Posted to user@accumulo.apache.org by Geoffry Roberts <th...@gmail.com> on 2014/09/30 18:03:40 UTC

Out of memory when putting many rows in an Acc table

I am try to pump some data into Accumulo but I keep encountering

Exception in thread "Thrift Connection Pool Checker"
java.lang.OutOfMemoryError: Java heap space

at java.util.HashMap.newValueIterator(HashMap.java:971)

at java.util.HashMap$Values.iterator(HashMap.java:1038)

at
org.apache.accumulo.core.client.impl.ThriftTransportPool$Closer.closeConnections(ThriftTransportPool.java:103)

at
org.apache.accumulo.core.client.impl.ThriftTransportPool$Closer.run(ThriftTransportPool.java:147)

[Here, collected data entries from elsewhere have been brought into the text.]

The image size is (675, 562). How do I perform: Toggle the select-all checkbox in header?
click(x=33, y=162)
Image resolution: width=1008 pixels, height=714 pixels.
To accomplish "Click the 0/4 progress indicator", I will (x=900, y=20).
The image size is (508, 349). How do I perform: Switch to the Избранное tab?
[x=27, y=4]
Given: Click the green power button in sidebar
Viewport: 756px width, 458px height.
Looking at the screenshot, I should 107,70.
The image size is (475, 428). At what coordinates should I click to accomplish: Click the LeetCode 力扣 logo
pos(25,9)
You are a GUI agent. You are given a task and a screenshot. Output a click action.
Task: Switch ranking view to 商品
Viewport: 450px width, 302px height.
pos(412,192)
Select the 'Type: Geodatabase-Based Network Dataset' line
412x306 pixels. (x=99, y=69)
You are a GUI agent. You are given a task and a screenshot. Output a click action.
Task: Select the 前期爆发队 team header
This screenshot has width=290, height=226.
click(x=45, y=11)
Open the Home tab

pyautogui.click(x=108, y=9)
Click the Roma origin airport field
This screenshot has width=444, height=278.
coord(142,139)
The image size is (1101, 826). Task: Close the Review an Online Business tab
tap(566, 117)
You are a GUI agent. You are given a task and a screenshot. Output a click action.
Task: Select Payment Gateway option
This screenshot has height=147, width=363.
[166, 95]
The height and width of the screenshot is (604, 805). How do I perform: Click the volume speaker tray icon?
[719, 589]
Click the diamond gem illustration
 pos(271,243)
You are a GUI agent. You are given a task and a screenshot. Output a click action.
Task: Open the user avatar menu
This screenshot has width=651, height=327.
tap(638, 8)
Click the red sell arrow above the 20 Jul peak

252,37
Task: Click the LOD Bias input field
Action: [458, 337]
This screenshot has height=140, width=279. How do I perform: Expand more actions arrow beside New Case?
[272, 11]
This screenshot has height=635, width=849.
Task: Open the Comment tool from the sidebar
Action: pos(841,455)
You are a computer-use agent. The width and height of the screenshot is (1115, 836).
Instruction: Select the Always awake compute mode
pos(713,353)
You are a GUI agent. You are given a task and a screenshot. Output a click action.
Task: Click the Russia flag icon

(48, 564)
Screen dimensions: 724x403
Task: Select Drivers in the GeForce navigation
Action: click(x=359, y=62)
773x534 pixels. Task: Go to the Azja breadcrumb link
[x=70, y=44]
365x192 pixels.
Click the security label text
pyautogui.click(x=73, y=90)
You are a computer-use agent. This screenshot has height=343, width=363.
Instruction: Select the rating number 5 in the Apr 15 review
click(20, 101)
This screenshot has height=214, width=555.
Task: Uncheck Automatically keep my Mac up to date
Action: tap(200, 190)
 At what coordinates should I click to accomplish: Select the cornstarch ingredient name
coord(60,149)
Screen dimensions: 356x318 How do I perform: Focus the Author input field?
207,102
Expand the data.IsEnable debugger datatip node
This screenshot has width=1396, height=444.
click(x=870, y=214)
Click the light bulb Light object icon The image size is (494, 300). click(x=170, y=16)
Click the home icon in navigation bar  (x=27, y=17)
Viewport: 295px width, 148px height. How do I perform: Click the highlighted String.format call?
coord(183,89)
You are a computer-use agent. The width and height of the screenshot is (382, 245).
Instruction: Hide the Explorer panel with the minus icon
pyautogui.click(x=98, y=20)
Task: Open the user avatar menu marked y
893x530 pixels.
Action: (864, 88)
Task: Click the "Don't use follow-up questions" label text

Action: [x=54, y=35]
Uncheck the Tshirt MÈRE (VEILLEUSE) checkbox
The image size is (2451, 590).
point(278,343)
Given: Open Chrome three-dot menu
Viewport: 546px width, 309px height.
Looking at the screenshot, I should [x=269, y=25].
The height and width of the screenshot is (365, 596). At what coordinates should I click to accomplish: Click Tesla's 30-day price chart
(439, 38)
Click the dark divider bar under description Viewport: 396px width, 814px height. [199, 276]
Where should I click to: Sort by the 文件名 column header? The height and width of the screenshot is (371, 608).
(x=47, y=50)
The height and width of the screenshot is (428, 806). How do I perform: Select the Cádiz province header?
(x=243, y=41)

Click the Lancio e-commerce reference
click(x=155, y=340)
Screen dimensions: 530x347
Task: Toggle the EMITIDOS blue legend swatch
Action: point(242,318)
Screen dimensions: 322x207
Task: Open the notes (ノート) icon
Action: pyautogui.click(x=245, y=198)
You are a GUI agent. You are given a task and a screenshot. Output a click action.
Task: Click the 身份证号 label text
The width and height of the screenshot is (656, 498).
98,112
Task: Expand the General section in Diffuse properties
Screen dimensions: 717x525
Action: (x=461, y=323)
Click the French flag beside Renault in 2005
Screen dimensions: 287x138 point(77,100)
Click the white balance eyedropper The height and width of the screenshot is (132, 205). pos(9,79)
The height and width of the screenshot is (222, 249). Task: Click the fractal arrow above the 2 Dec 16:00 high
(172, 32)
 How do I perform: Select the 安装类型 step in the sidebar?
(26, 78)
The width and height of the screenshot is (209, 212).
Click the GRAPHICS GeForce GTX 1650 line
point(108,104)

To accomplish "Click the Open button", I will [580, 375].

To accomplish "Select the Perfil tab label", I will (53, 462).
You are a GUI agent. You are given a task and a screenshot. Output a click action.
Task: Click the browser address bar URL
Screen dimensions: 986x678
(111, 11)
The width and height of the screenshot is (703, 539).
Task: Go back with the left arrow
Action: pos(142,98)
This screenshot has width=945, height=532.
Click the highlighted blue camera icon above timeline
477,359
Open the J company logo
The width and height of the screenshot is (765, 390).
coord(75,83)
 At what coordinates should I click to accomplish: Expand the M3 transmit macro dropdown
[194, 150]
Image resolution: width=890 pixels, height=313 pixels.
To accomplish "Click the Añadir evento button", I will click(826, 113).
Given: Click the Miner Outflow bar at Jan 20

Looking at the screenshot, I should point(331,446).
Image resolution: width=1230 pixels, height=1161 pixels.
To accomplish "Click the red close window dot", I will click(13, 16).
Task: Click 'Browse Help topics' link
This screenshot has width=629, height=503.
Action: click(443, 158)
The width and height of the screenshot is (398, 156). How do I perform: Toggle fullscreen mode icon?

at java.lang.Thread.run(Thread.java:745)

I tried, as a work around, creating a new BatchWriter and closing the old
one every ten thousand rows, but to no avail.  Data gets written up to the
200kth row, then the error.

I have a table of 8M rows in a RDB that I am pumping into Acc via a groovy
script.  The rows are narrow, a short text field and four floats.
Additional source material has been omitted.